Anxiety is often discussed lightly among those that aren’t truly burdened with this non-stop, severe issue. There are many different types of anxiety disorders that fall under the umbrella of a single definition–a worry about the future events with fear as a reaction to current events. These feelings may cause physical symptoms such as a fast heart rate and shakiness. At SHS, there are multiple people who suffer from varying anxiety disorders that take control of their lives in and out of school. Even small things can trigger anxiety attacks in sufferers.

“Quite a few things give me anxiety,” one student said. “Sometimes multiple small things happening at once cause anxiety attacks and other times, it seems like nothing happens to bring it out.”

Often times, anxiety causes those who suffer with it to feel alone, as if they have no one to talk about it with. That thought, in itself, can trigger anxiety attacks.

“I don’t have many people to talk to about it. I have this fear that I’m overreacting and people will think that I am being too dramatic,” said the student. “I’m afraid that I will disappoint people and that I’m alone in this.”

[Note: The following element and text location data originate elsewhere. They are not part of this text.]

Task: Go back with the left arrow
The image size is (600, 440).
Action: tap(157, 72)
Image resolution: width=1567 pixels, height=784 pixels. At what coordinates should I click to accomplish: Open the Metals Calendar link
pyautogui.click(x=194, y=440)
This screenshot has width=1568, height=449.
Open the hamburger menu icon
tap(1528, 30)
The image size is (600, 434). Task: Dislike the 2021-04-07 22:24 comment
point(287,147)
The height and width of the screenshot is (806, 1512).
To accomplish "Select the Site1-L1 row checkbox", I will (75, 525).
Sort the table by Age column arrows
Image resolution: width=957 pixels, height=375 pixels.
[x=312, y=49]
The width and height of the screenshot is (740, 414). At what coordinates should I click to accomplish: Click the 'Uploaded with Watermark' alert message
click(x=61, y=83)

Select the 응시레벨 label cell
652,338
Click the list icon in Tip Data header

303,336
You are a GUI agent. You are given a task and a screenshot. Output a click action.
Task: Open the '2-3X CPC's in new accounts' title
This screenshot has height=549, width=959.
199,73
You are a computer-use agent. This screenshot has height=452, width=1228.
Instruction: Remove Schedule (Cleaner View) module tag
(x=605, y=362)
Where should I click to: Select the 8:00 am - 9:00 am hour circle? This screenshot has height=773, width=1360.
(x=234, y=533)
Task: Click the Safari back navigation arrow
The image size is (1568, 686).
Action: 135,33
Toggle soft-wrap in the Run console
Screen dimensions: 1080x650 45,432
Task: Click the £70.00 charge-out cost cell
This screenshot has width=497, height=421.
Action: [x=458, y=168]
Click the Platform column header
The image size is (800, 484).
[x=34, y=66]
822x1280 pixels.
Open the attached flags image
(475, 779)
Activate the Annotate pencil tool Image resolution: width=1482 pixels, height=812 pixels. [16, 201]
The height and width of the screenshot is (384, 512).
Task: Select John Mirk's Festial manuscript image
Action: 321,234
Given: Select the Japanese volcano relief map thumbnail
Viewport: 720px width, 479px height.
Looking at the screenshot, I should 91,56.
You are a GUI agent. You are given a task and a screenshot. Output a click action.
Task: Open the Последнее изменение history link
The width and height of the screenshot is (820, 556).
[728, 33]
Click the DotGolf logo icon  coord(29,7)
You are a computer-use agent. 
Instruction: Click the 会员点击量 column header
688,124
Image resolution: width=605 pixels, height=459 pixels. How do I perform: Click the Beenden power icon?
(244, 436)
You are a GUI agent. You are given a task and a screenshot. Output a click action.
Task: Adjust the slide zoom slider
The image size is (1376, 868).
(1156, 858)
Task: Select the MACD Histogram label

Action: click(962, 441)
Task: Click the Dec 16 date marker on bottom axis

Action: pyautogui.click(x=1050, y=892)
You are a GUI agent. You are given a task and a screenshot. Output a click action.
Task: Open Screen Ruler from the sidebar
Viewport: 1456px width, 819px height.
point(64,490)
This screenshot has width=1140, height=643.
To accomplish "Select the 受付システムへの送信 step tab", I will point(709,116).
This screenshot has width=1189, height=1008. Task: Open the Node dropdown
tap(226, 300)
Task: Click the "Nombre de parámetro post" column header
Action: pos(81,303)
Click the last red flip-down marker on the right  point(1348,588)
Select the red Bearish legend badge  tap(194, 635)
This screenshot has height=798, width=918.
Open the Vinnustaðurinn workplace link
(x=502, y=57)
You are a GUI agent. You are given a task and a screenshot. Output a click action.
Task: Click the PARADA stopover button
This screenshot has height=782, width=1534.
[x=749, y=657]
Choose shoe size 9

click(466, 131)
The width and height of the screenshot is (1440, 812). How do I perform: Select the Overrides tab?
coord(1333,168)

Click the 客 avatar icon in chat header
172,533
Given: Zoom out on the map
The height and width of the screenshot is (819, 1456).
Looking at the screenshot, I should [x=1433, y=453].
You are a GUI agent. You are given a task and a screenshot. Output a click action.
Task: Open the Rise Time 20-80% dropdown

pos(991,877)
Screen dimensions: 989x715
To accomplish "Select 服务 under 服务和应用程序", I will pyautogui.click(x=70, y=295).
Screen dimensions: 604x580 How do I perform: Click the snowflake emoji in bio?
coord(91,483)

For each individual person, anxiety attacks feel different, varying in severity and length. Common symptoms of anxiety attacks are sweating, trembling, shortness of breath, heart palpitations, feelings of choking, chills, dizziness, and pure fear. The attacks typically include at least four symptoms at once. Anxiety attacks can happen both in states of anxiousness and in states of calm.

“Every attack is different for me and different things can cause them to stop each time,” the student added. “Sometimes it helps to talk to someone. Other times, I just need to be alone, listen to music, and pray to make them go away.”

When attacks like these come without warning and sometimes without cause, it makes it increasingly difficult for sufferers to lead “normal” lives.

“Anxiety has been a major hindrance.” said the source. “It has kept me from joining many activities because I’m afraid that additional work would stress me out and cause even more attacks. I also think that I have lost friends and had my grades drop when stress became too high.” Anxiety disorders often cause sufferers to adjust their lives according to what works best for them in keeping attacks at bay, lowering opportunities and overall quality of life.